Voici, approximativement, la valeur des aliments et des boissons que consomment les habitants de cette ville chaque année : plus de trente-cinq millions de francs pour le pain ; en viande, environ quatre vingt un mille quatre cent trente boeufs, treize mille vaches, cent soixante-dix mille béliers, cent mille sangliers et porcs ; environ dix mil­lions de francs pour le beurre et cinq mille francs pour les oeufs.

Une des choses étranges à Paris, c’est l’ingéniosité qu’on déploie pour conserver les aliments suscep­tibles de pourriture. Ainsi, on conserve d’une manière spéciale le lait pendant 5 ans, sans qu’il se modifie, la viande tendre pendant 10 ans, et les fruits pour les trouver hors saisons. Malgré leur art très varié dans la préparation des repas et de la pâtisserie, leurs mets, en géné­ral, manquent de saveur ; les fruits de cette ville, à l’exception des pêches, sont fades.

Quant aux tavernes, elles sont innombrables à Paris. Il n’y a pas de rue qui n’en soit pleine. Là ne se rendent que les gens crapuleux, les voyous avec leurs femmes. En sor­tant, ils crient beaucoup, répétant des mots qui veulent dire : « A boire ! A boire ! ». Pourtant, dans leur ivresse en général, ils ne com­mettent point de dégâts. Il m’est arrivé un jour, en passant dans une rue de Paris, un ivrogne crier : « Eh Turc ! Eh Turc ! » et il m’a pris par mes vêtements. Comme j’étais près d’une boutique où l’on vend alcools et liqueurs, je suis entré avec lui, je l’ai fait asseoir sur une chaise, j’ai dit au patron — façon de plaisanter :

— Voulez-vous bien me donner de l’alcool ou bien des fruits secs pour le prix de cet homme ?

— Ici, dit le patron, il n’est pas permis, comme dans votre pays, de disposer du genre humain.

Et moi de répliquer :

— Mais cet individu ivre n’est pas, dans cet état, un être humain.

Tout cela s’est passé sans que l’homme, assis sur la chaise, n’ait eu conscience de quoi que ce soit. Je l’ai quitté dans ce magasin et m’en suis allé.

© Editions Sindbad, Paris 1988.

Rifaa Al-Tahtawi:

Né en 1801 et mort en 1873, il est un symbole du mouvement de la Nahda (renaissance) égyptienne du XIXe siècle.
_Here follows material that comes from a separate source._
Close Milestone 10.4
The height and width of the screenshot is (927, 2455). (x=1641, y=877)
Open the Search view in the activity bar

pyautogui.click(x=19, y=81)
Enturbanné, comme les étudiants d’Al-Azhar, il fut l’un des 44 membres de la première mis­sion scolaire envoyée en France par Mohamad Ali, fondateur de l’Etat moderne. Fils d’une ancienne famille de Tahta en Haute-Egypte, l’imam était chargé de présider la prière de la délégation et de rappeler les commandements religieux durant leur séjour dans un pays occidental et non musulman. Pendant ses 5 ans passés à Paris, il observe, lit et traduit tout en rédi­geant un carnet de voyage qui est devenu son ouvrage de référence : Takhlis al-ibriz fi talkhis Baris (le raffine­ment de l’or : abrégé de Paris) qui est devenu, dans la traduction d’Anouar Louca, professeur de littérature arabe à l’Université de Lyon II, aux éditions de la bibliothèque arabe Sindbad : L’Or de Paris. Tahtawi y livre un regard neuf qui va à l’encontre de l’orienta­lisme dans une sorte d’occidentalisme qu’il a lui-même instauré.
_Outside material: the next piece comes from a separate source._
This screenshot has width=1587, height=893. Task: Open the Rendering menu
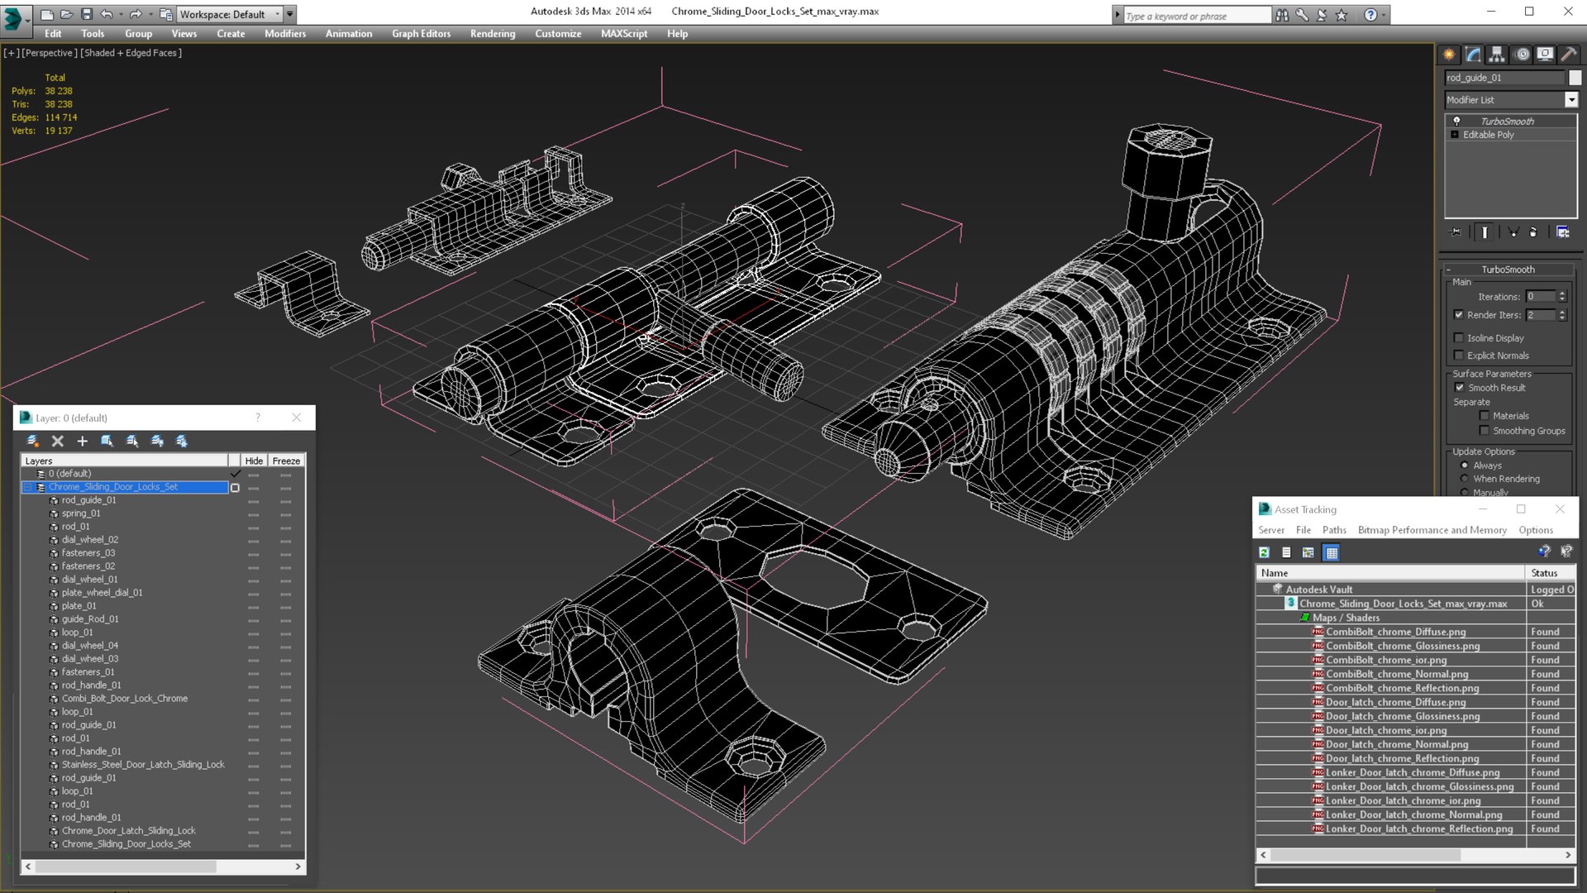pos(492,34)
Le jeune cheikh s’initie aux penseurs des Lumières et, de retour au Caire, il participe à un projet de réforme de l’enseignement puis devient directeur de l’Ecole d’administration, de l’Ecole de langues (l’ac­tuelle Al-Alsun spécialisée dans la traduction), puis rédacteur en chef du premier journal officiel égyptien.